Krispy Kreme crisis increases losses

- Last updated on GMT

Related tags: Krispy kreme

Alarm bells are ringing at the Krispy Kreme doughnut company after
it announced a further $3 million loss in its third quarter amid
fears that the company may have been permanently damaged by
consumer health trends and over-expansion, reportsChris
Mercer .

Krispy Kreme, which saw its share price plummet by almost 20 per cent after publishing the results, also posted a loss of $21.7 million for the nine months to 31 October compared to a net income of $40.7 million for the same period last year.

Scott Livengood, company chief executive and chairman, said he was "disappointed"​ with the results and that although Krispy Kreme was determined to address the challenges it faced, a number of consumers had abandoned its doughnuts because of dietary concerns.

New store openings actually pushed up Krispy Kreme's total store sales by 9.6 per cent to $121 million in the third quarter, but average weekly sales at individual stores dropped by almost 20 per cent compared to last year.

The 67-year-old company has now pulled back from its forecast of a 15 per cent rise in systemwide sales by the end of the year, without issuing a new prediction - a move which led JP Morgan analyst John Ivankoe to say he saw nothing but negatives in Krispy Kreme.

In a show of defiance, another 10 Krispy Kreme stores are due to open in the next three months as the company tries to concentrate on sales growth. However, some analysts have cited over-expansion as a major contributing factor in the company's woes after it opened 32 new stores in its first half.

Krispy Kreme's expansion has also come at a time when a number of US retailers began cutting down on the number of doughnuts in their stores to accommodate more foods making healthy diet claims, including low-carb products. There is no sign that the well-documented healthy eating concerns of American consumers are about to disappear, but the company has yet to break in to this trend.

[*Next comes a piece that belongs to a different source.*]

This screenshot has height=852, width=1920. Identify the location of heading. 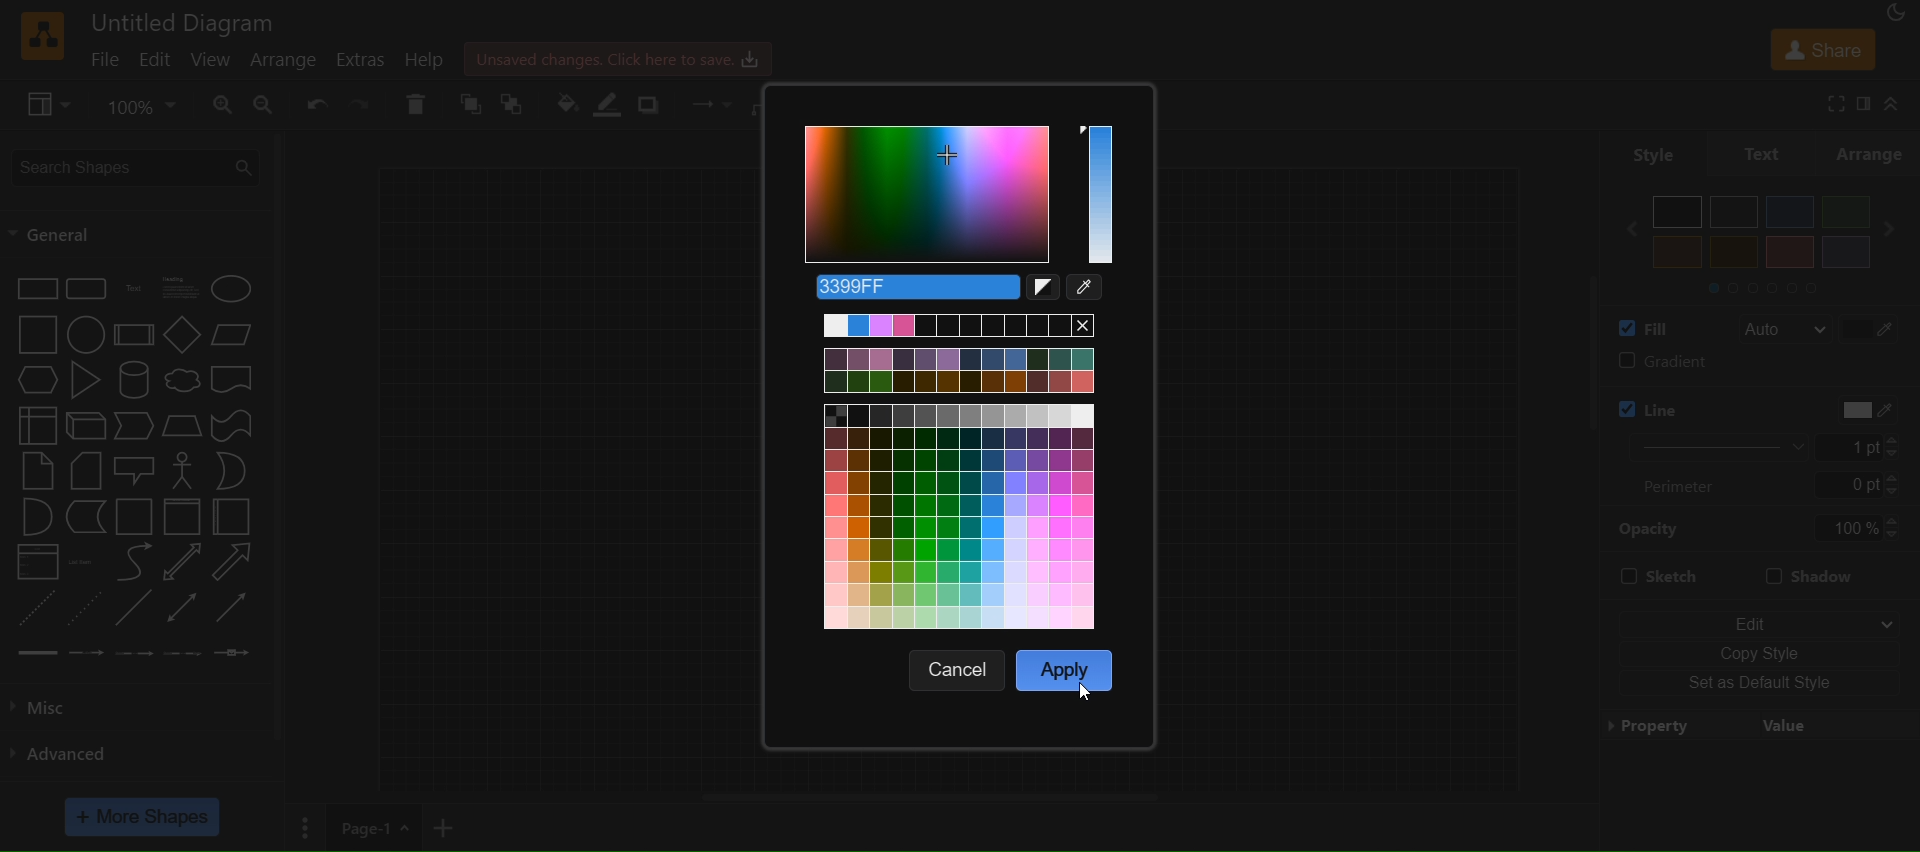
(182, 288).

Back in May 2004, Krispy Kreme said it was aiming to launch a low-calorie, sugar-free doughnut by the end of the year. Judging by current results, this innovation could not come soon enough.

To make matters worse, the Securities and Exchange Commission is also conducting a formal investigation into the way Krispy Kreme accounted for the repurchase of some of its franchises from individual franchisees.